++++ Data supplied

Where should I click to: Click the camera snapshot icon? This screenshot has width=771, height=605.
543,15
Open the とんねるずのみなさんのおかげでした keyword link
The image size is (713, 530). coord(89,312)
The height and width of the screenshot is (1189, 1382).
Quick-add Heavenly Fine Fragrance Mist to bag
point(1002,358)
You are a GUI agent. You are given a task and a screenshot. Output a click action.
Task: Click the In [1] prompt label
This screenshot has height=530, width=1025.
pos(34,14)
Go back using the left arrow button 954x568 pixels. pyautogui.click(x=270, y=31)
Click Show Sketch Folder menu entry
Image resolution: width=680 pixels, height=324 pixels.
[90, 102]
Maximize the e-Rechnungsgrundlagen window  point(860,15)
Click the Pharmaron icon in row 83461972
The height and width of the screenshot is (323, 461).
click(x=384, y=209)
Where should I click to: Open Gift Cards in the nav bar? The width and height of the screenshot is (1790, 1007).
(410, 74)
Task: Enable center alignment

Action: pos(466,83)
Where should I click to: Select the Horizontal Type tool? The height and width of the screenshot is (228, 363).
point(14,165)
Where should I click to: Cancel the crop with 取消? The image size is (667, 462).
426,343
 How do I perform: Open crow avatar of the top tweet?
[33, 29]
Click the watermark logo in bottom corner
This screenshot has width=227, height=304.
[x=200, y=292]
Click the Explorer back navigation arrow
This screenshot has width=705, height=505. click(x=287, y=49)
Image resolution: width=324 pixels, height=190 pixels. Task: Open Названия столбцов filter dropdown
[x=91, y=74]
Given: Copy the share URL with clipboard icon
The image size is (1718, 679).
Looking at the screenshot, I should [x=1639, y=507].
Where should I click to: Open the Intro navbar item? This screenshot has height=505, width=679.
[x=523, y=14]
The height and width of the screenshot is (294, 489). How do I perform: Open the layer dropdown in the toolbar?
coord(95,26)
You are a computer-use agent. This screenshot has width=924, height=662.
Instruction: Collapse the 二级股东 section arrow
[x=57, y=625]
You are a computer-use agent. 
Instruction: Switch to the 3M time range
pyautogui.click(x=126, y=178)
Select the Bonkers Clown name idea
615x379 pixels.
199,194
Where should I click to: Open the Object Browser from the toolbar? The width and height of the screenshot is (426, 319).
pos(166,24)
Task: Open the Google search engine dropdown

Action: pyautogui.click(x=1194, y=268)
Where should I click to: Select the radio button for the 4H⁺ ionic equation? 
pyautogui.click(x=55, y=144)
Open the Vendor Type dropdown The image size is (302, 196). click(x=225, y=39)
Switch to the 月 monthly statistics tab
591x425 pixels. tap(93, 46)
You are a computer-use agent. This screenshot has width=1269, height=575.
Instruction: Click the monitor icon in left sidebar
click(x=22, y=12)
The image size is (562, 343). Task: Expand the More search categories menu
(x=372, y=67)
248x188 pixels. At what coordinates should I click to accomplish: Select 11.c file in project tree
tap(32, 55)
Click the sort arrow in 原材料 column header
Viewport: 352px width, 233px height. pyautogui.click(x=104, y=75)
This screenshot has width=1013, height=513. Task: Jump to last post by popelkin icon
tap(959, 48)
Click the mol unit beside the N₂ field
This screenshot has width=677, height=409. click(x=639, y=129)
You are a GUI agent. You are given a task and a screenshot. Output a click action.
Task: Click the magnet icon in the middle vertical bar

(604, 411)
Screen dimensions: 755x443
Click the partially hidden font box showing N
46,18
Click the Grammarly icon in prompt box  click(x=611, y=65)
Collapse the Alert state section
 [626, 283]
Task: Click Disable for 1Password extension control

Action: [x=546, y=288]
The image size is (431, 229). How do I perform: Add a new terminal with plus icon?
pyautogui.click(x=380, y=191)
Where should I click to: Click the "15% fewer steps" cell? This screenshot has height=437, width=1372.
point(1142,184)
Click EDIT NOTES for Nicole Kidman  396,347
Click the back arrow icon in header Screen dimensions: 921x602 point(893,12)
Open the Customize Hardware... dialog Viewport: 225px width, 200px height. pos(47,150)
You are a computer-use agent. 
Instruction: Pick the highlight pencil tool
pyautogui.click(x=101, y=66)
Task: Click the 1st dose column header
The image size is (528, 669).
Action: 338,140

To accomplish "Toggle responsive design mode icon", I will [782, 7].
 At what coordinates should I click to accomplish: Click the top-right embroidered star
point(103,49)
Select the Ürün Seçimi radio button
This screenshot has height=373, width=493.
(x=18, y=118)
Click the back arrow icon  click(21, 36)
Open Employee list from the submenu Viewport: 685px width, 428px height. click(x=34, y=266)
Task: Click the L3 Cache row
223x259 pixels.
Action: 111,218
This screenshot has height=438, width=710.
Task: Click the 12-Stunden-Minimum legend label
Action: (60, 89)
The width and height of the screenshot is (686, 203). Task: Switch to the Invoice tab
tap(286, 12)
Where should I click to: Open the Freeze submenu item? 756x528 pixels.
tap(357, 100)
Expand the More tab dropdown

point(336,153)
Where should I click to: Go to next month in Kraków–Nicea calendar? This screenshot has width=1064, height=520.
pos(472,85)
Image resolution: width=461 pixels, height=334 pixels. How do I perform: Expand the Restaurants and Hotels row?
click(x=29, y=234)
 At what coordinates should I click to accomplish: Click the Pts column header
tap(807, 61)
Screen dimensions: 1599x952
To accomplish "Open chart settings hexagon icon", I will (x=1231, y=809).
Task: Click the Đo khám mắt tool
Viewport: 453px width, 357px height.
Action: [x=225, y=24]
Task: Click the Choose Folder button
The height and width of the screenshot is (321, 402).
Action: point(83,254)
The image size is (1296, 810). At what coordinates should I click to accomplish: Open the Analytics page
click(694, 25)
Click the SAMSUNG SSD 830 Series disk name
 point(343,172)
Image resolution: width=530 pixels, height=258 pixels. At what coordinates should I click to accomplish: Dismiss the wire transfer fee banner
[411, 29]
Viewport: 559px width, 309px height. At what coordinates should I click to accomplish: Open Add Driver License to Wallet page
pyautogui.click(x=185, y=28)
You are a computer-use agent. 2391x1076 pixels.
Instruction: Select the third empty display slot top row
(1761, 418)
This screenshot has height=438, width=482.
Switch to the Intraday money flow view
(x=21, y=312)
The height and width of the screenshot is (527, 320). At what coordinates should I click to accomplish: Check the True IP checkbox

++++++++

> What you should do
Your reply should consist of the records, duplicated exactly.

> Solution below
Where should I click to: Click the camera snapshot icon? This screenshot has width=771, height=605.
543,15
Open the とんねるずのみなさんのおかげでした keyword link
The image size is (713, 530). coord(89,312)
The height and width of the screenshot is (1189, 1382).
Quick-add Heavenly Fine Fragrance Mist to bag
point(1002,358)
You are a GUI agent. You are given a task and a screenshot. Output a click action.
Task: Click the In [1] prompt label
This screenshot has height=530, width=1025.
pos(34,14)
Go back using the left arrow button 954x568 pixels. pyautogui.click(x=270, y=31)
Click Show Sketch Folder menu entry
Image resolution: width=680 pixels, height=324 pixels.
[90, 102]
Maximize the e-Rechnungsgrundlagen window  point(860,15)
Click the Pharmaron icon in row 83461972
The height and width of the screenshot is (323, 461).
click(x=384, y=209)
Where should I click to: Open Gift Cards in the nav bar? The width and height of the screenshot is (1790, 1007).
(410, 74)
Task: Enable center alignment

Action: pos(466,83)
Where should I click to: Select the Horizontal Type tool? The height and width of the screenshot is (228, 363).
point(14,165)
Where should I click to: Cancel the crop with 取消? The image size is (667, 462).
426,343
 How do I perform: Open crow avatar of the top tweet?
[33, 29]
Click the watermark logo in bottom corner
This screenshot has width=227, height=304.
[x=200, y=292]
Click the Explorer back navigation arrow
This screenshot has width=705, height=505. click(x=287, y=49)
Image resolution: width=324 pixels, height=190 pixels. Task: Open Названия столбцов filter dropdown
[x=91, y=74]
Given: Copy the share URL with clipboard icon
The image size is (1718, 679).
Looking at the screenshot, I should [x=1639, y=507].
Where should I click to: Open the Intro navbar item? This screenshot has height=505, width=679.
[x=523, y=14]
The height and width of the screenshot is (294, 489). How do I perform: Open the layer dropdown in the toolbar?
coord(95,26)
You are a computer-use agent. This screenshot has width=924, height=662.
Instruction: Collapse the 二级股东 section arrow
[x=57, y=625]
You are a computer-use agent. 
Instruction: Switch to the 3M time range
pyautogui.click(x=126, y=178)
Select the Bonkers Clown name idea
615x379 pixels.
199,194
Where should I click to: Open the Object Browser from the toolbar? The width and height of the screenshot is (426, 319).
pos(166,24)
Task: Open the Google search engine dropdown

Action: pyautogui.click(x=1194, y=268)
Where should I click to: Select the radio button for the 4H⁺ ionic equation? 
pyautogui.click(x=55, y=144)
Open the Vendor Type dropdown The image size is (302, 196). click(x=225, y=39)
Switch to the 月 monthly statistics tab
591x425 pixels. tap(93, 46)
You are a computer-use agent. This screenshot has width=1269, height=575.
Instruction: Click the monitor icon in left sidebar
click(x=22, y=12)
The image size is (562, 343). Task: Expand the More search categories menu
(x=372, y=67)
248x188 pixels. At what coordinates should I click to accomplish: Select 11.c file in project tree
tap(32, 55)
Click the sort arrow in 原材料 column header
Viewport: 352px width, 233px height. pyautogui.click(x=104, y=75)
This screenshot has width=1013, height=513. Task: Jump to last post by popelkin icon
tap(959, 48)
Click the mol unit beside the N₂ field
This screenshot has width=677, height=409. click(x=639, y=129)
You are a GUI agent. You are given a task and a screenshot. Output a click action.
Task: Click the magnet icon in the middle vertical bar

(604, 411)
Screen dimensions: 755x443
Click the partially hidden font box showing N
46,18
Click the Grammarly icon in prompt box  click(x=611, y=65)
Collapse the Alert state section
 [626, 283]
Task: Click Disable for 1Password extension control

Action: [x=546, y=288]
The image size is (431, 229). How do I perform: Add a new terminal with plus icon?
pyautogui.click(x=380, y=191)
Where should I click to: Click the "15% fewer steps" cell? This screenshot has height=437, width=1372.
point(1142,184)
Click EDIT NOTES for Nicole Kidman  396,347
Click the back arrow icon in header Screen dimensions: 921x602 point(893,12)
Open the Customize Hardware... dialog Viewport: 225px width, 200px height. pos(47,150)
You are a computer-use agent. 
Instruction: Pick the highlight pencil tool
pyautogui.click(x=101, y=66)
Task: Click the 1st dose column header
The image size is (528, 669).
Action: 338,140

To accomplish "Toggle responsive design mode icon", I will [782, 7].
 At what coordinates should I click to accomplish: Click the top-right embroidered star
point(103,49)
Select the Ürün Seçimi radio button
This screenshot has height=373, width=493.
(x=18, y=118)
Click the back arrow icon  click(21, 36)
Open Employee list from the submenu Viewport: 685px width, 428px height. click(x=34, y=266)
Task: Click the L3 Cache row
223x259 pixels.
Action: 111,218
This screenshot has height=438, width=710.
Task: Click the 12-Stunden-Minimum legend label
Action: (60, 89)
The width and height of the screenshot is (686, 203). Task: Switch to the Invoice tab
tap(286, 12)
Where should I click to: Open the Freeze submenu item? 756x528 pixels.
tap(357, 100)
Expand the More tab dropdown

point(336,153)
Where should I click to: Go to next month in Kraków–Nicea calendar? This screenshot has width=1064, height=520.
pos(472,85)
Image resolution: width=461 pixels, height=334 pixels. How do I perform: Expand the Restaurants and Hotels row?
click(x=29, y=234)
 At what coordinates should I click to accomplish: Click the Pts column header
tap(807, 61)
Screen dimensions: 1599x952
To accomplish "Open chart settings hexagon icon", I will (x=1231, y=809).
Task: Click the Đo khám mắt tool
Viewport: 453px width, 357px height.
Action: [x=225, y=24]
Task: Click the Choose Folder button
The height and width of the screenshot is (321, 402).
Action: point(83,254)
The image size is (1296, 810). At what coordinates should I click to accomplish: Open the Analytics page
click(694, 25)
Click the SAMSUNG SSD 830 Series disk name
 point(343,172)
Image resolution: width=530 pixels, height=258 pixels. At what coordinates should I click to accomplish: Dismiss the wire transfer fee banner
[411, 29]
Viewport: 559px width, 309px height. At what coordinates should I click to accomplish: Open Add Driver License to Wallet page
pyautogui.click(x=185, y=28)
You are a computer-use agent. 2391x1076 pixels.
Instruction: Select the third empty display slot top row
(1761, 418)
This screenshot has height=438, width=482.
Switch to the Intraday money flow view
(x=21, y=312)
The height and width of the screenshot is (527, 320). At what coordinates should I click to accomplish: Check the True IP checkbox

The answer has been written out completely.